→ Task instructions:
Locate each line in the records containing "icon". Copy it.

Working data START

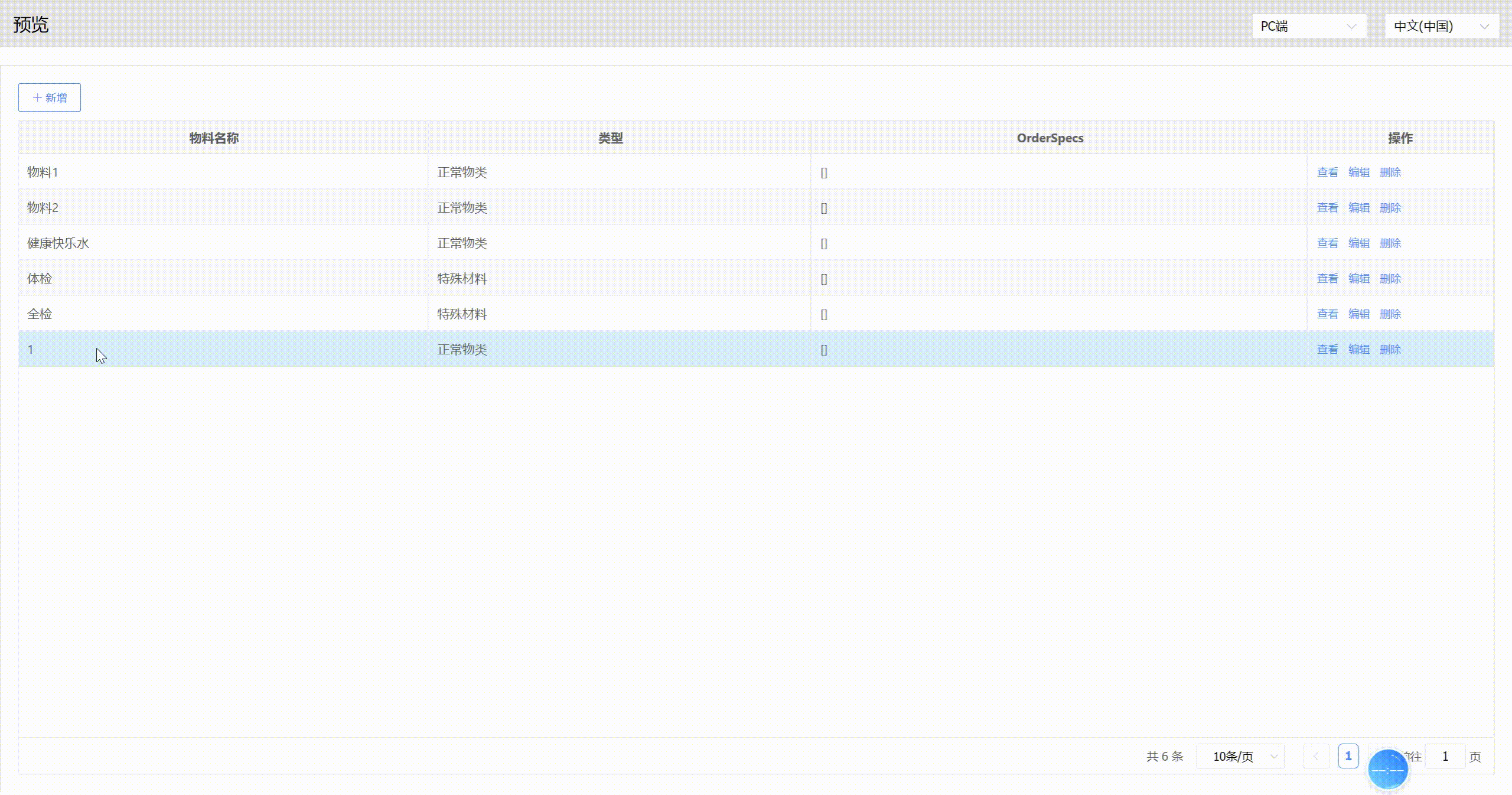Click the 前往 page number input field

pos(1445,756)
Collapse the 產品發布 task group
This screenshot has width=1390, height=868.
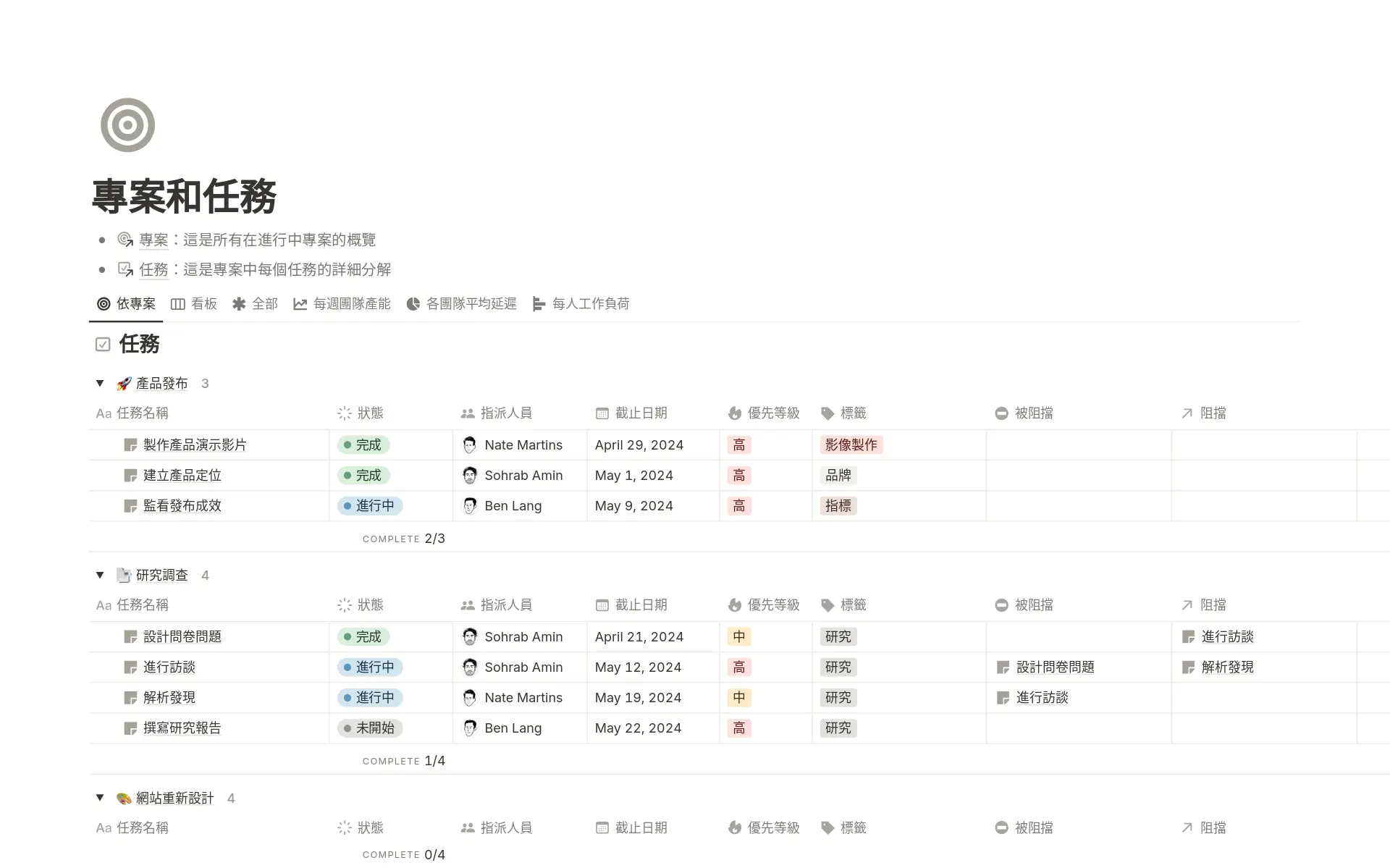click(x=100, y=383)
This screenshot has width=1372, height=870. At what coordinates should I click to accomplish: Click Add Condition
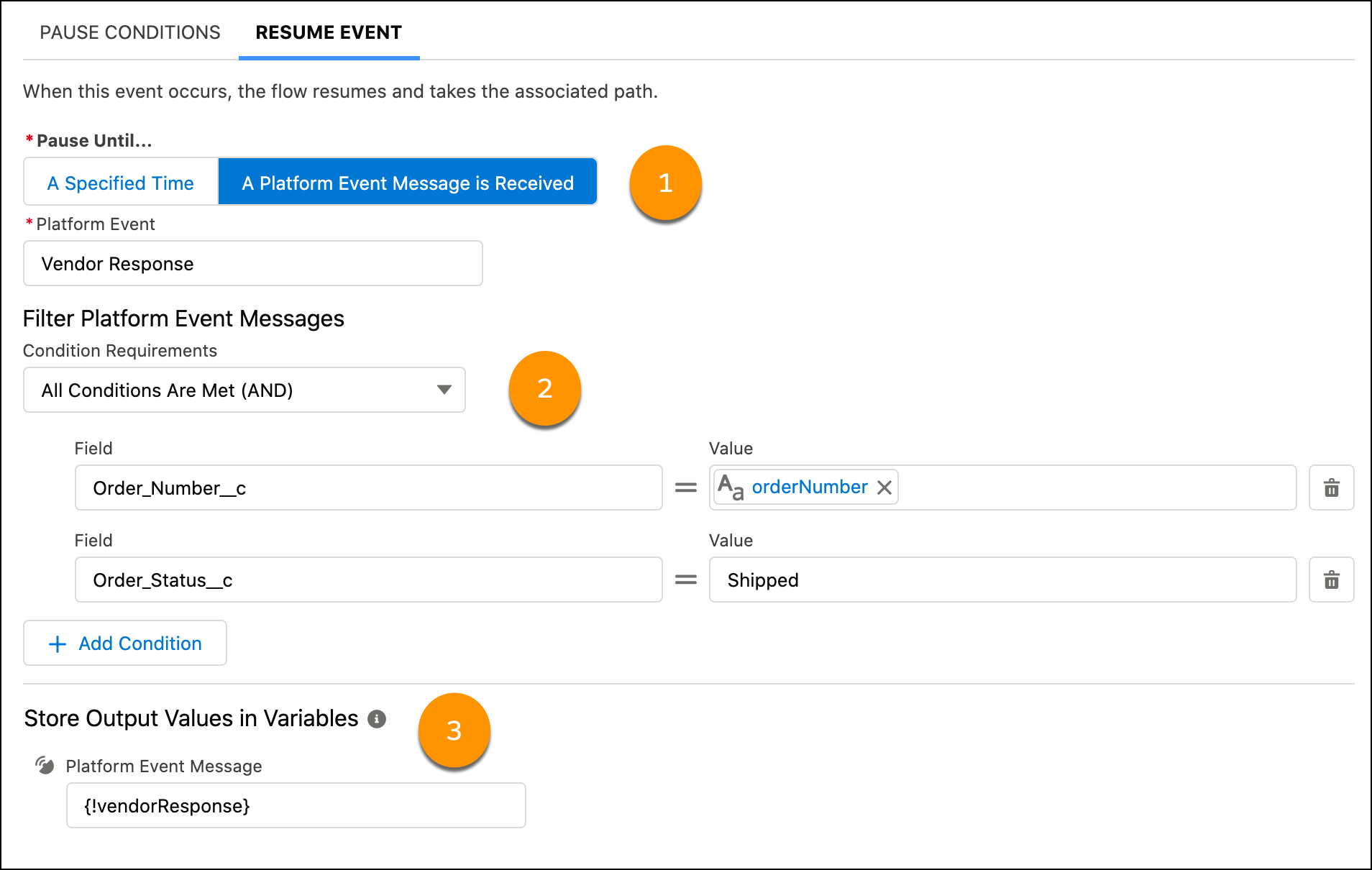(124, 643)
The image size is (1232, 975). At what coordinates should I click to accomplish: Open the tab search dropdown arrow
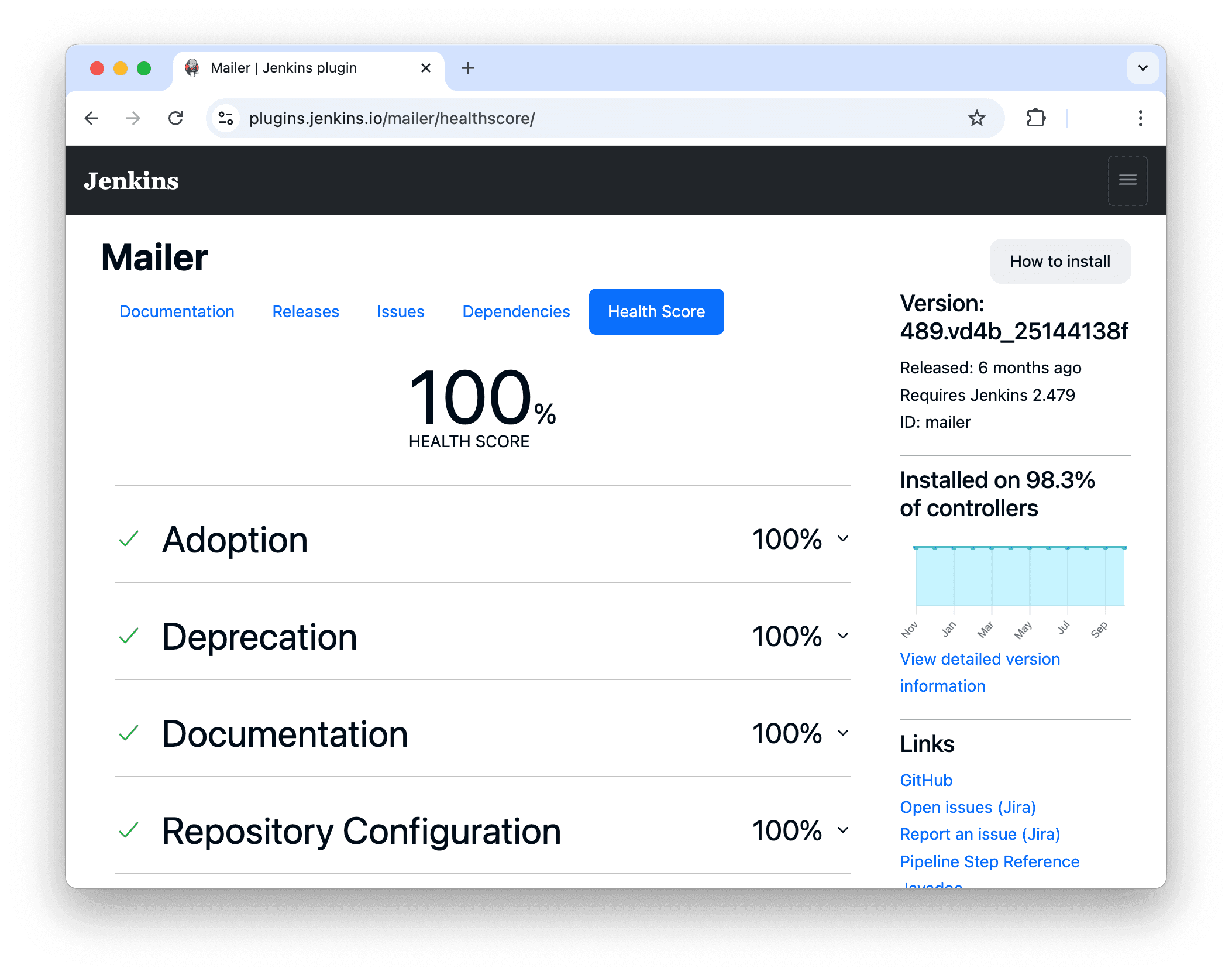pyautogui.click(x=1142, y=67)
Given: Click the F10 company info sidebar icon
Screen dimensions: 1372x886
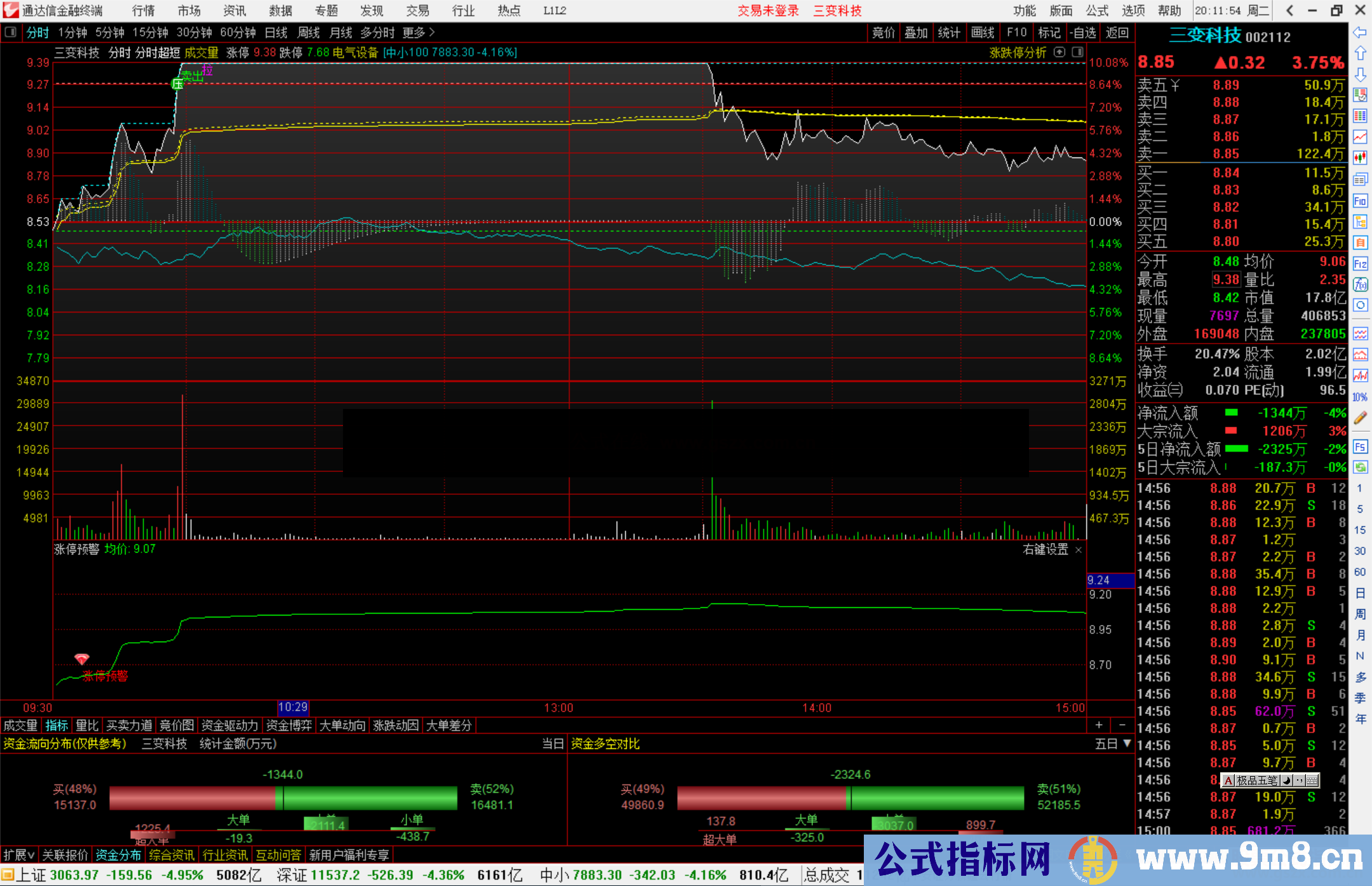Looking at the screenshot, I should pyautogui.click(x=1360, y=201).
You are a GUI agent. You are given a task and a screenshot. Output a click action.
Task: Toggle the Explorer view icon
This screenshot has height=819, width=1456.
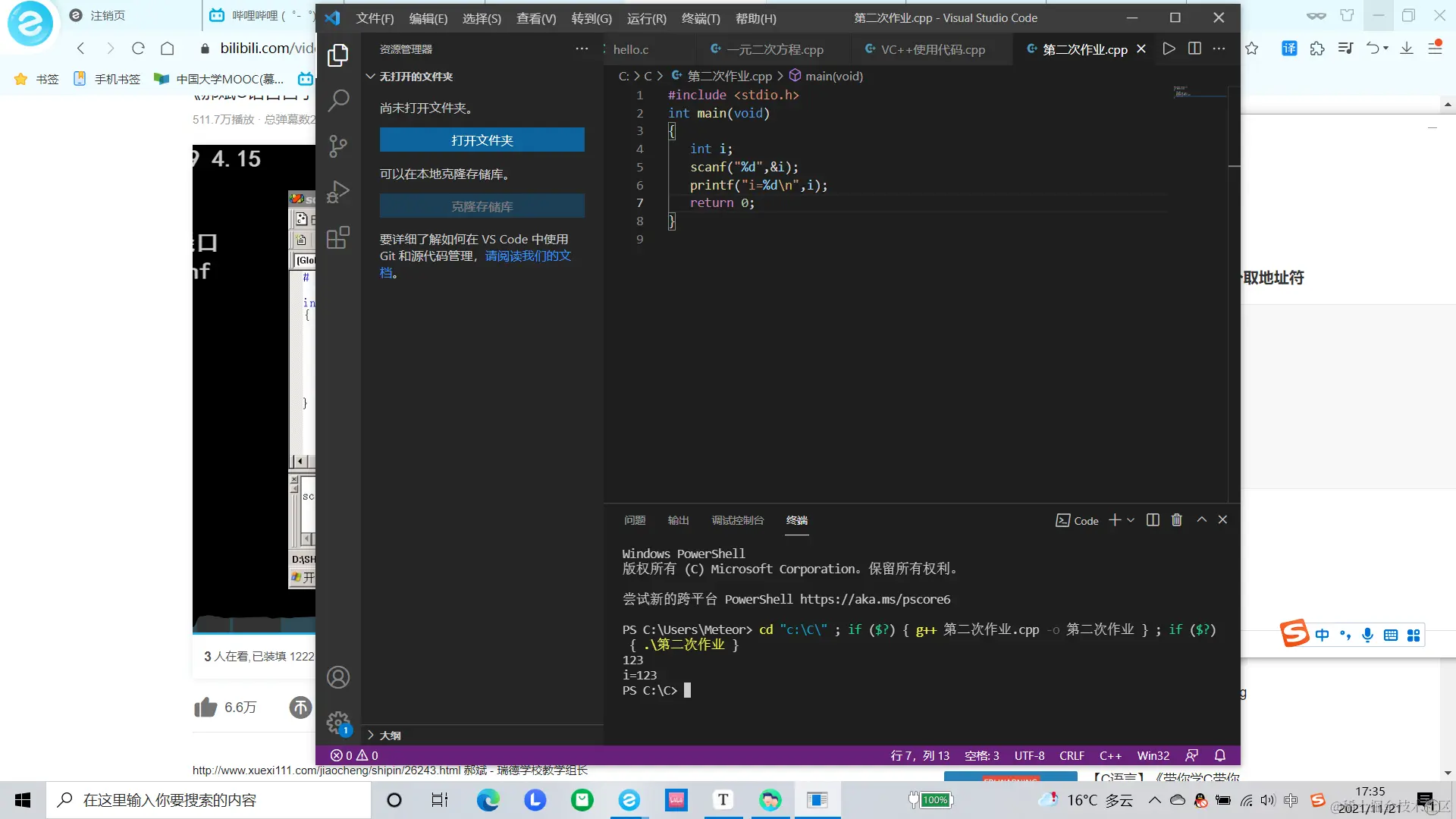[338, 55]
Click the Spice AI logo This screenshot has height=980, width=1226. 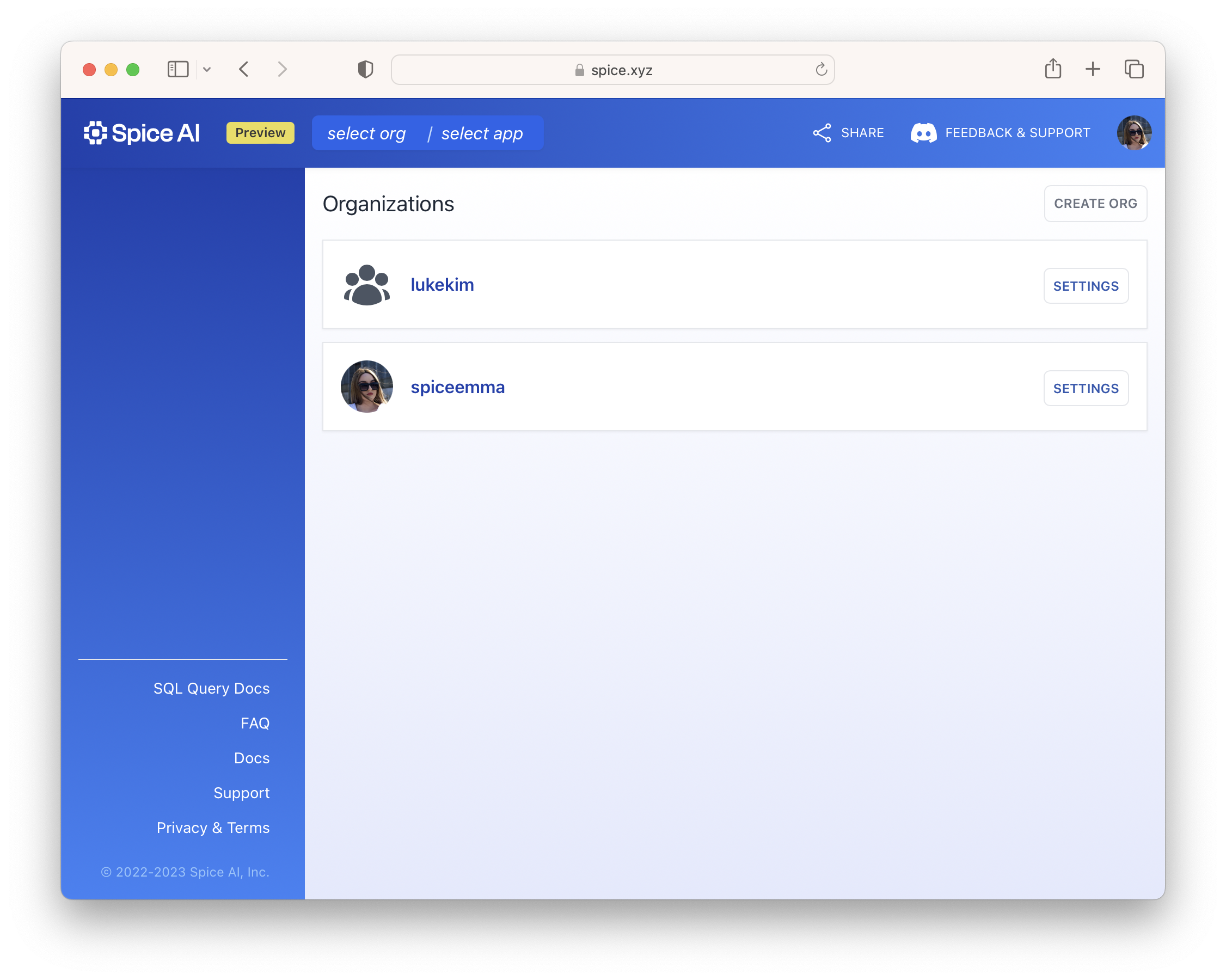[x=142, y=133]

Working data END

→ Solution to this exercise:
Given: Click the F10 company info sidebar icon
Task: Toggle the Explorer view icon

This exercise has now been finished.